“Awwwll night, Awwwll day! Angels watching over me, my Lord!”
The last hour has been quite interesting. It started at the post office in Conroe. I have always been uneasy about putting the kids in the car, because whoever I put in last is left temporarily exposed. Today I decided to put Elijah in first so he wouldn’t flip the stroller trying to get away (yeah I know that means he is too big to be in one now). The parking spaces at the post office are slanted, narrow, and always full. I had the stroller against the car beside me with Addie in it, as I leaned into the car to buckle Elijah. I never heard the lady get into the car next to us, or turn on her SUV (now that cars have gotten quieter, the government is asking makers to make them louder), or even her tires begin to reverse. I did hear her bumper hit the door that was leaning on me and I felt it push on me. I did see her stop just short of hitting little Addalene! Before I (or the driver) could register what was happening, I got Addie, still in the stroller, and myself behind our car and out of the way. The woman stopped, got out and began apologizing, her SUV really did have a huge blind spot. It was then that I noticed something, I wasn’t angry, I didn’t want to punch her lights out. I had peace, but it was more than peace, it was a knowing that she didn’t need a lecture from me-she was sorry and I had forgiven her before she finished her apology.
As I type this I realize that is the way God forgives-he forgives us from the moment we become aware we need forgiven, before we can get the words out. If she hadn’t been apologetic I would have left angry. I think God was teaching me a lesson, that I can learn to forgive like he does. I no longer have to accept apologies like a five year old (“say sorry and hug”-both kids glaring at each other all the while). I heard somewhere once that from the moment we are forgiven-God forgets, he doesn’t remember what we did, it is gone-now if only we could forget too. Not just what others did, but what we have done.

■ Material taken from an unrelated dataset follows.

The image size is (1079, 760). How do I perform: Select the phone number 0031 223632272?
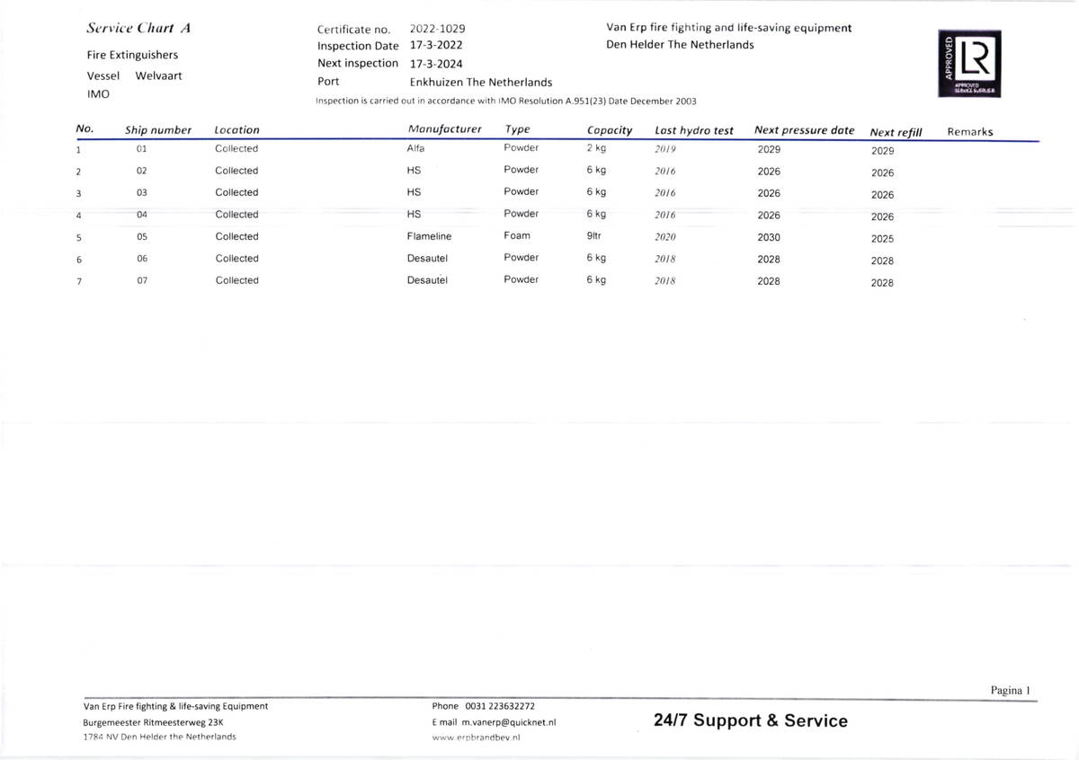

Back to my story. No anger. She waited as I packed the kids into their seats and got into my car safely. While she was waiting I heard her curse, “SWEET MOSES!!!” I nearly busted out laughing, but I was still shaking. Hey, I still have adrenaline even if I have a dose of peace to go with it. Everyone was fine, the car too. We left and headed home.
I get home and let the dogs out back, somehow Opi found his way out of the yard-he is still out but I am not leaving the kids to go catch him. Lucy came back in. I headed to the bathroom and found that she had tore up a roll of TP-a HUGE peeve of mine toilet paper not on a roll it grosses me, like really badly grosses me out. I cleaned it up. Then took my turn, midstream I hear the handle on the front door, and I know I didn’t latch the child lock. Now, I have always wondered what I would do in this instance and now I know. I run with my pants around my ankles and catch Elijah just as the door creeps open. I am so glad that I didn’t have to run in the front yard like that! So that is my hour 1:45-2:45
I am so glad that I have the best security guard of all! Thank you, Jesus!